# [Exercise details]
Answer these about the comment text:
(a) In how many of the last 8 years does the writer say the administration has harmed the country?
(b) What does the writer say the regulations have too many of?
(c) Whose facts does the writer call true?

# [Page text]
----
But yes, all that corruption and ineptitude can be placed aside and this time we actually CAN trust what the administration and its underlings are saying. How gullible do they really believe the American people are?

I puke on what this administration has done to this country in no less than 6 of the last 8 years.

To the OCC, your regulations aren't worth spit . . . they're as big of a joke as the FDA regulations (how about Vioxx, Bextra, Avendia, etc.-- great job there feds!) and the whole of our consumer product safety commission regulations and our FEMA safety plans. They've got too many loopholes and WHERE was the enforcement? I don't need to hear how "we're really working hard, stop picking on us" when millions of people are suffering because these facts from Spitzer (and he's not the only A.G. saying them, O.C.C.) are true.
----
# [Extracted information]

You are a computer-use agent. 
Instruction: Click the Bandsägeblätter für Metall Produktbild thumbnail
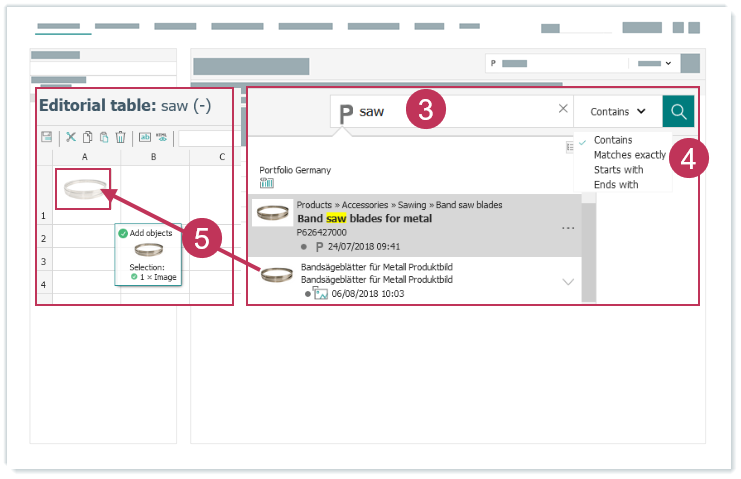click(277, 275)
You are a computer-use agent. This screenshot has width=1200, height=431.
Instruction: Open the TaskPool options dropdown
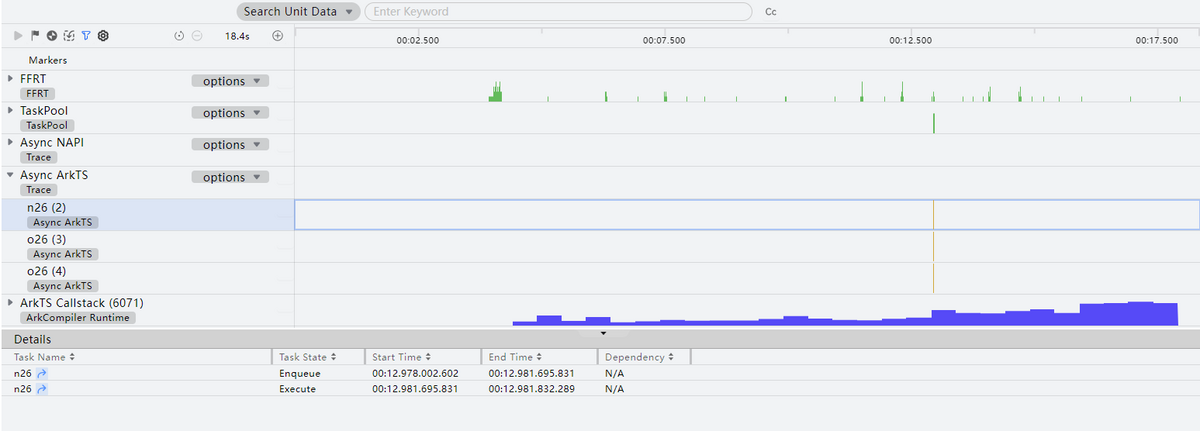pos(230,113)
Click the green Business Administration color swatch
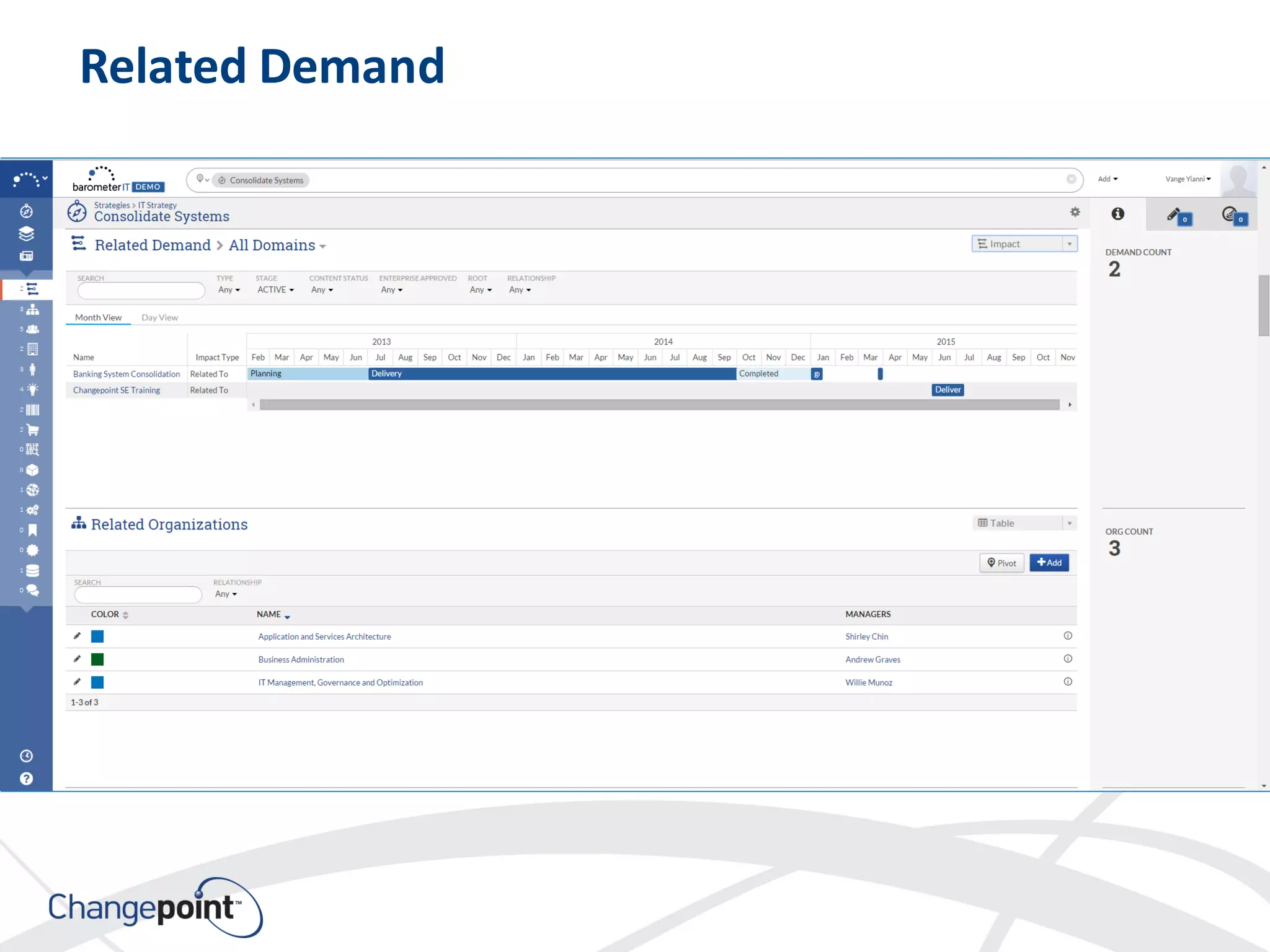 [x=97, y=659]
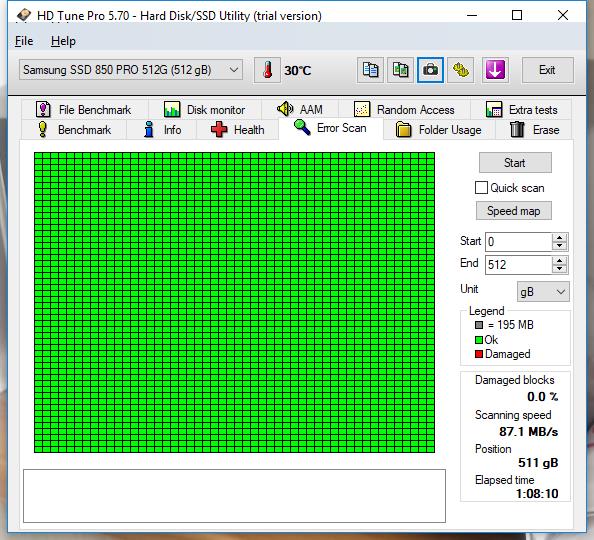Click the thermometer temperature icon

pyautogui.click(x=267, y=70)
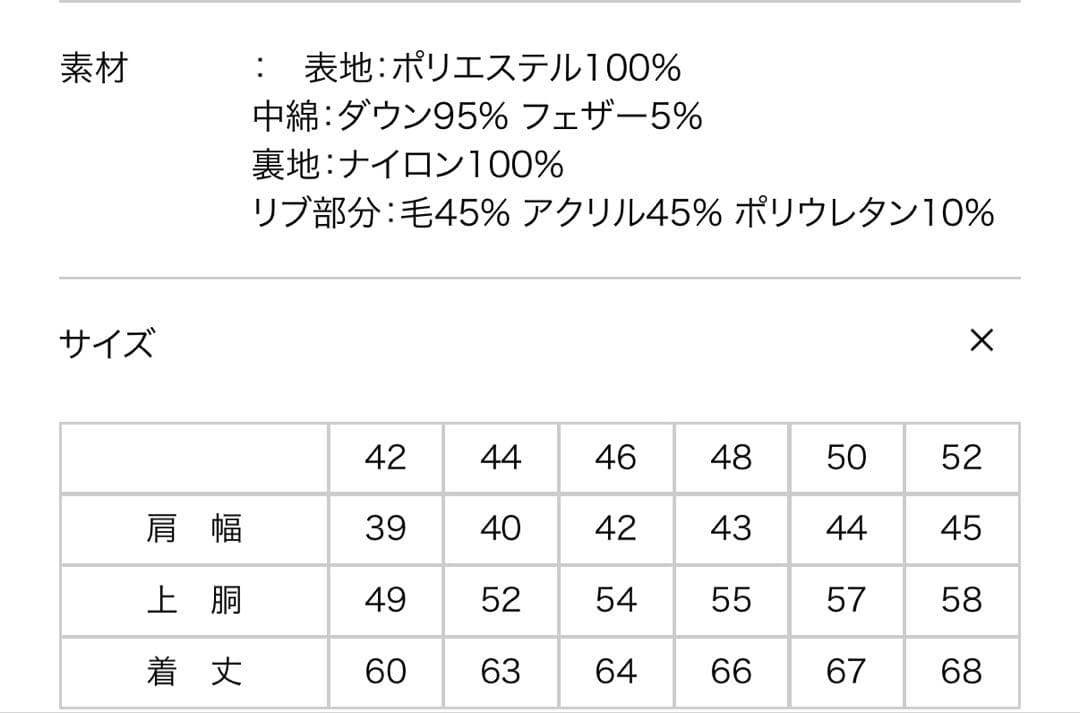1080x713 pixels.
Task: Select size 50 column header
Action: tap(845, 458)
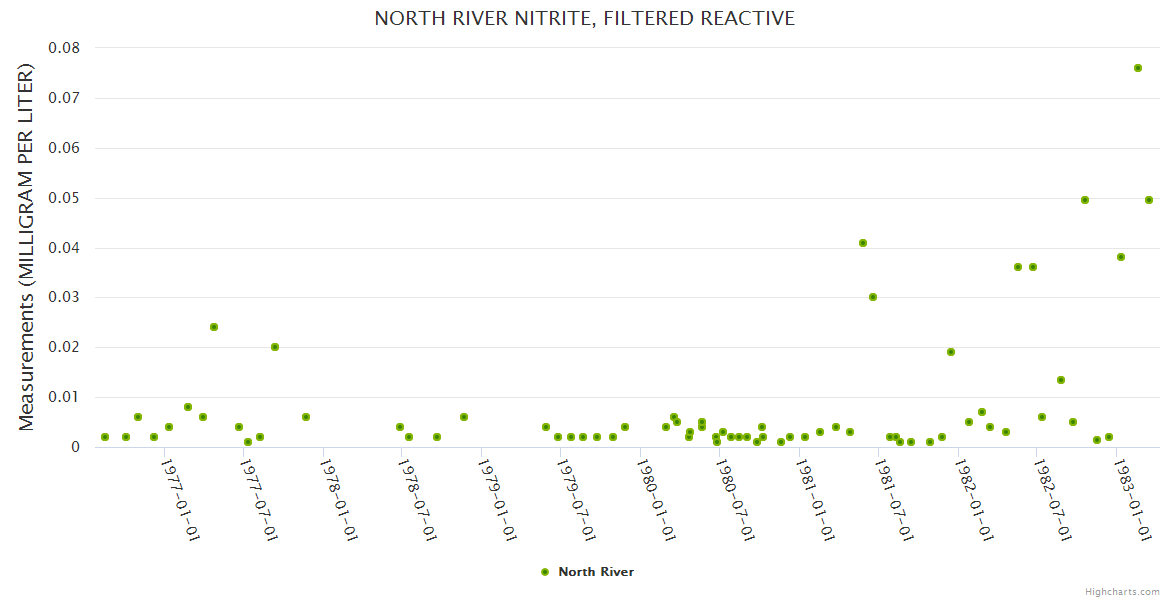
----
# [Final answer]
(a) No less than 6.
(b) Loopholes.
(c) Spitzer's.